By Ben Conner, USW Vice President of Policy
On July 25, we received excellent news after a meeting between U.S. President Donald Trump and EU Commission President Jean-Claude Juncker: the United States and European Union had agreed to work towards a trade deal and hold off on any additional tariffs.
Excellent news because the apparent direction prior to the meeting was toward opening another massive trade dispute across the Atlantic on a similar scale to the one happening across the Pacific with China. The ongoing Section 232 investigation on automobile imports threatened punitive tariffs on tens of billions in EU exports to the United States. Retaliation likely would have been similarly massive (putting aside for now the also massive amount of trade that may still be hit by the 232 tariffs on autos and auto parts from Mexico, Canada, Japan, Korea and others).
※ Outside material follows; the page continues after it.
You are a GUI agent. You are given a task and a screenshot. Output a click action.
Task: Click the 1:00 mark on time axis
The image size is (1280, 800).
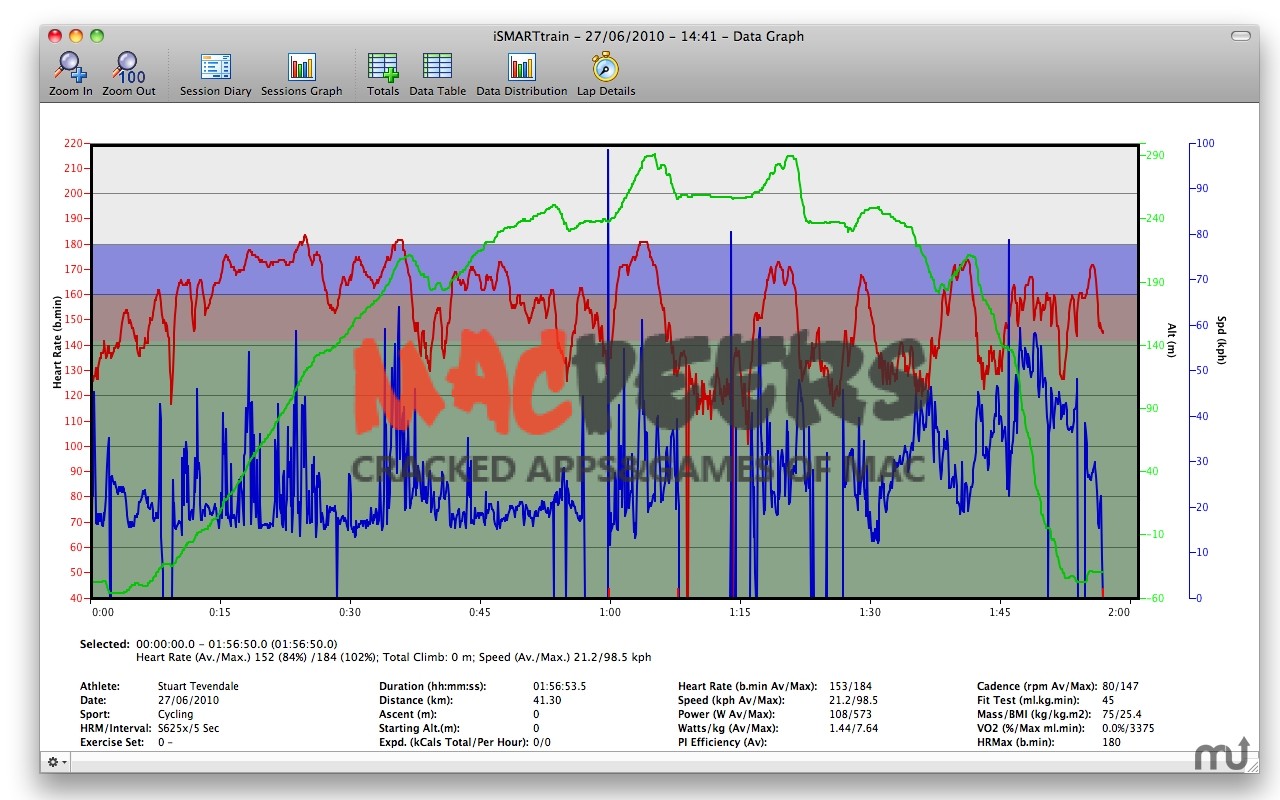point(609,612)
There have been conflicting reports from both sides about the scope of the deal with regard to agriculture. Some European officials claimed agriculture is not on the table, while American officials said the negotiations will cover agriculture. To the Europeans’ point, the text of the joint statement specifies that the work towards zero tariffs will cover “non-auto industrial goods,” and subsequent clarification mentions one agricultural product for increased trade: soybeans.
Before considering the U.S. perspective, it is worth noting that our soybean exports to the EU are already increasing due to substantial discounts on newly homeless U.S. soybeans that, like U.S. wheat, are missing the boats to China. Soybean tariffs are already zero and the EU has no power to compel companies to purchase U.S. origin, so if the agricultural negotiations are limited to soybeans, the additional gains for U.S. farmers will be extremely small.
From the U.S. perspective – the one we expect to prevail ultimately if this deal will have any chance of ratification in the U.S. Congress – of course agriculture will be covered, in spite of what the initial statement may have implied. How could they negotiate an agreement covering “substantially all trade” (the WTO requirement for such deals) if the negotiations left out one of the most competitive export sectors?
Moreover, U.S. Trade Promotion Authority (TPA), which gives the President delegated authority to negotiate trade agreements, specifically includes “trade in agriculture” as a principle negotiating objective distinct from trade in other goods. If the U.S. Administration completely ignored that negotiating objective, it is highly unlikely that Congress would provide necessary procedural protections for the agreement under TPA.
These questions may complicate the discussions going forward. Agricultural negotiations are always difficult between the U.S. and the EU, as they were during the last attempt at a deal under the Transatlantic Trade and Investment Partnership negotiations. But for now, we can all be grateful that discussions are occurring and a deepening trade war with the EU seems to be on hold.